Diffusé à 156 300 exemplaires en moyenne en 2016 (en progression de 11 % par rapport à 2014), et fort de 92 000 abonnés, le mensuel de la gauche antilibérale vit une période faste. Il n’avait plus connu une telle embellie depuis la naissance du mouvement altermondialiste avec l’insurrection zapatiste de 1994, la fondation d’Attac en 1998 et la “bataille de Seattle” en 1999.
Pourtant, ses engagements n’ont pas varié. Et c’est tout juste si Dominique Vidal, son rédacteur en chef jusqu’en 2006, remarque une inflexion sur la forme, où “un gros effort a été réalisé depuis plusieurs années pour faire moins de jus de crâne et plus de reportages, des papiers de journalistes et pas d’idéologues”.

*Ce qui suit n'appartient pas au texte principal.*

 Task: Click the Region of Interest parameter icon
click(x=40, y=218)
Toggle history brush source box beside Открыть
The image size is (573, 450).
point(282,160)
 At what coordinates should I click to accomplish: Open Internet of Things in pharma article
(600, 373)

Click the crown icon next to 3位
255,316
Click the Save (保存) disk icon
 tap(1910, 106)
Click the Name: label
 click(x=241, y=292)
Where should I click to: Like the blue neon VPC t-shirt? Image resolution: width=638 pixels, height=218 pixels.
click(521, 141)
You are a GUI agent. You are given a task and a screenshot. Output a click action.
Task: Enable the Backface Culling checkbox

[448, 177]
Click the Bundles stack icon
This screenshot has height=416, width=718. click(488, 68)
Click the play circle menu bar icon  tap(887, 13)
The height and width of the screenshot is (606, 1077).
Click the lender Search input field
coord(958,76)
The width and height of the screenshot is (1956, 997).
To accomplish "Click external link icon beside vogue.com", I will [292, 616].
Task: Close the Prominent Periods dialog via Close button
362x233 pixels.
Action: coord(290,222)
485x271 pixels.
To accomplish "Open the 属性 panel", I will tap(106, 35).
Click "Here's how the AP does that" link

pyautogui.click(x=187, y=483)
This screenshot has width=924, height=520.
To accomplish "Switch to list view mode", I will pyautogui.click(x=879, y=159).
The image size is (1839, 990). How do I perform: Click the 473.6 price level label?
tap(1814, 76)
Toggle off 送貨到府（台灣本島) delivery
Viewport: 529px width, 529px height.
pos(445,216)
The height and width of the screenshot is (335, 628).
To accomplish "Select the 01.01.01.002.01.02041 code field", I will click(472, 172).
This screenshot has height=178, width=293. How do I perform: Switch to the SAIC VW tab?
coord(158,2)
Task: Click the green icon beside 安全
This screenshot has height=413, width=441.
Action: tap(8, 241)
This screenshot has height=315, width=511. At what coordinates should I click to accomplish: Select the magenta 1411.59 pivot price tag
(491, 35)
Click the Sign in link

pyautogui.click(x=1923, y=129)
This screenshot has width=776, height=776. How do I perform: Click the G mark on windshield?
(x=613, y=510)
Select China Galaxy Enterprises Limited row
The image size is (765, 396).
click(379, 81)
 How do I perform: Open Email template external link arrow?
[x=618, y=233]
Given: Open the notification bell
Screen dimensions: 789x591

Un poste d’observation idéal
“La ligne éditoriale a été très constante, Le Diplo ne fait pas de racolage. Ce qui explique ce regain d’intérêt, c’est donc moins Le Diplo lui-même que le contexte extérieur”, analyse l’essayiste Aurélien Bernier, qui y collabore.
Dans un contexte de bouleversement de l’équilibre international, de crise généralisée de la social-démocratie et d’émergence de mouvements anti-austérité, la spécialisation des journalistes et universitaires qui publient dans les colonnes du Diplo en ont fait un poste d’observation idéal pour de nouveaux lecteurs plutôt jeunes et urbains.
Une demande de radicalité politique
Pour Dominique Vidal, Serge Halimi (directeur de la rédaction depuis 2008) et son équipe (renouvelée depuis le départ d’Ignacio Ramonet, Alain Gresh et Maurice Lemoine) “ont réussi à fournir une nouvelle grille de lecture pour comprendre le monde, alors que tous les outils d’analyse issus de la guerre froide étaient obsolètes”.
Mais loin de se contenter d’interpréter le monde, Le Diplo espère contribuer à sa transformation. Alors que le fond de l’air a subrepticement rougi au printemps 2016 en France, il s’est ainsi trouvé en adéquation avec une demande de radicalité politique – ou du moins d’alternative au “consensus néolibéral”.
“Une qualité éditoriale non démentie”
“La progression du Diplo s’explique par la conjonction entre un climat politique favorable et une qualité éditoriale non démentie”, résume l’historien du communisme Roger Martelli.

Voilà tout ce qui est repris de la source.